The immensity of the tragedy of the Gault family is also controlled through the use of dramatic irony, such as knowing that her parent’s absence has prompted Lucy to discard the possibility of a future with Ralph despite the death of Heloise initiating Everards return to Lahardane. This example of variable focalisation, in addition to providing privileged details relating to each parallel twist in the plot, clarifies the further theme concealment and the consequences that emulate from failing to communicate. However, this use of irony can be both productive, by illustrating Everard Gault’s failure to send letters to Lahardane because of his devotion towards his wife, and frustrating, knowing that the letters could spell an end to the family’s separation. Whether ironic or simply irritating, the use of analogy to present the parents devotion as a tragic flaw does not undermine the poetic way in which Trevor encapsulates their love, and results in a more convincing acceptance of the tragedy’s concluding chain of events.

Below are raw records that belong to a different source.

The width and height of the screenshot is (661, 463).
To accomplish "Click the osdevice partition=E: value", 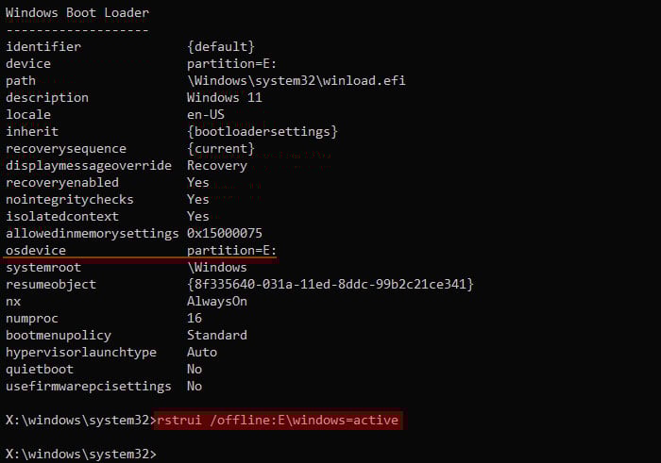I will coord(232,251).
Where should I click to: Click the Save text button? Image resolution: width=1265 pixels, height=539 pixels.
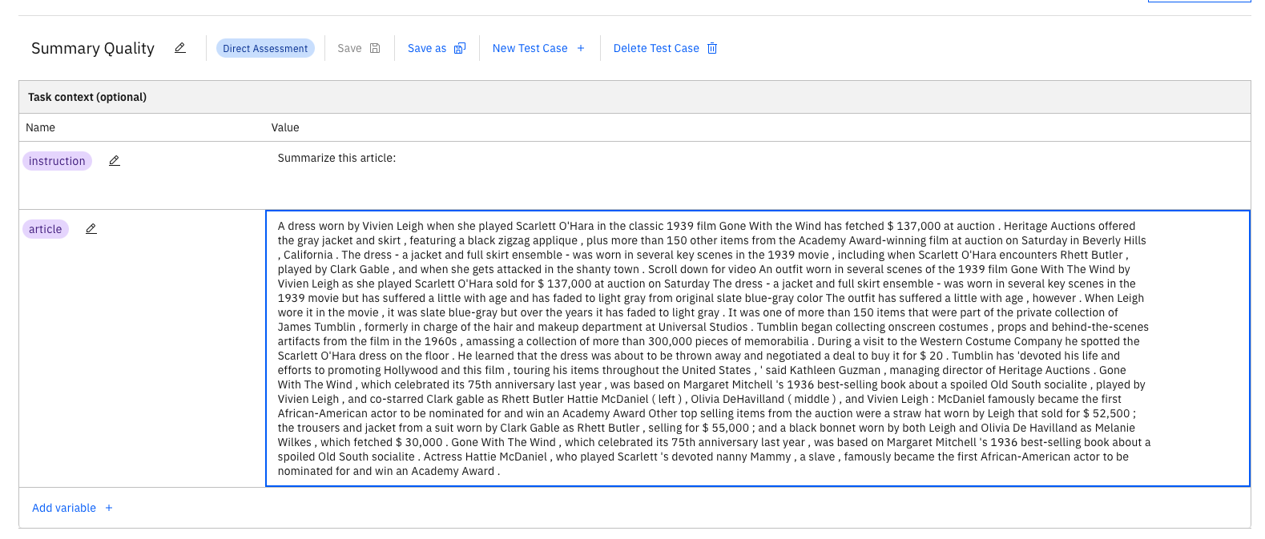coord(349,48)
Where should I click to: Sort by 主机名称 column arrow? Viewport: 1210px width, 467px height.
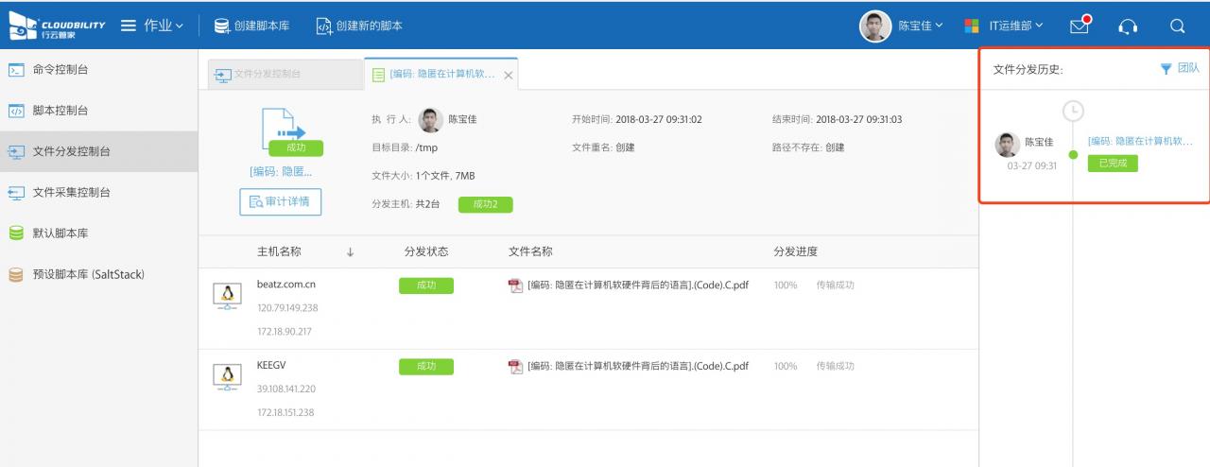tap(351, 252)
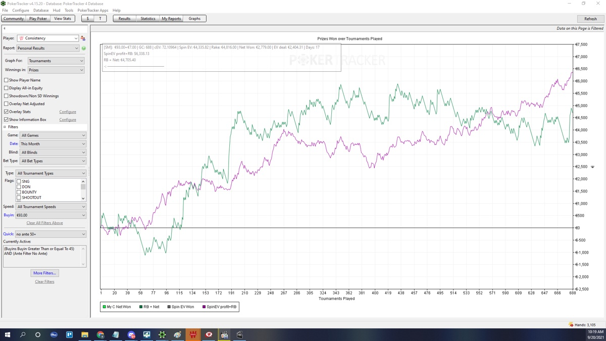Open the Hud menu

[57, 10]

Everard’s eventual return to Lahardane initiates the closing sequence that culminates in the denouement of the story. Trevor resists the urge to digress from the solemn tone of earlier chapters, opting instead to bring closure to the story in a way that dilutes the sadness felt throughout the book, and generates a catharsis for both the characters and the audience. Although romanticists will be disappointed to discover that Lucy remains unmarried and childless despite her love for Ralph, and, may therefore infer a didactic theme to explain the absence of a conventional ‘happy ending’ (Kaler & Johnson-Kurek , 2006:4), the majority will appreciate the way in which the closing chapter makes certain that the story remains as an allegorical representation of the influence that emotion can have in determining fate. Moreover, Lucy’s final aphorism, that she should have died when lying on the rocks, is a symbol of the paradoxical themes dominating her life, and encapsulates the novel’s tragic theme with poetic style.

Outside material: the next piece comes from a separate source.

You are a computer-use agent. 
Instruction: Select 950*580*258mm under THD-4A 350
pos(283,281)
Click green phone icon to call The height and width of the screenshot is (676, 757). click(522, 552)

The Story of Lucy Gault was shortlisted for both the Booker and Whitbread prizes in 2002 and is an example of the literary talent possessed by William Trevor. The award winning author describes himself as “a short-story writer who happens to write novels. Not the other way around” (2009b) and many of his publications, for example ‘After Rain’ (1997) and ‘Cheating at Canasta’ (2008) are collections of his short stories. Trevor says he enjoys having a, “connection with the reader I haven’t met but feel I know because of having shared an experience: the story” (2011), and it is clear from The Story of Lucy Gault, that he has achieved his ideology by sharing a dramatic story that forever remains a haunting experience.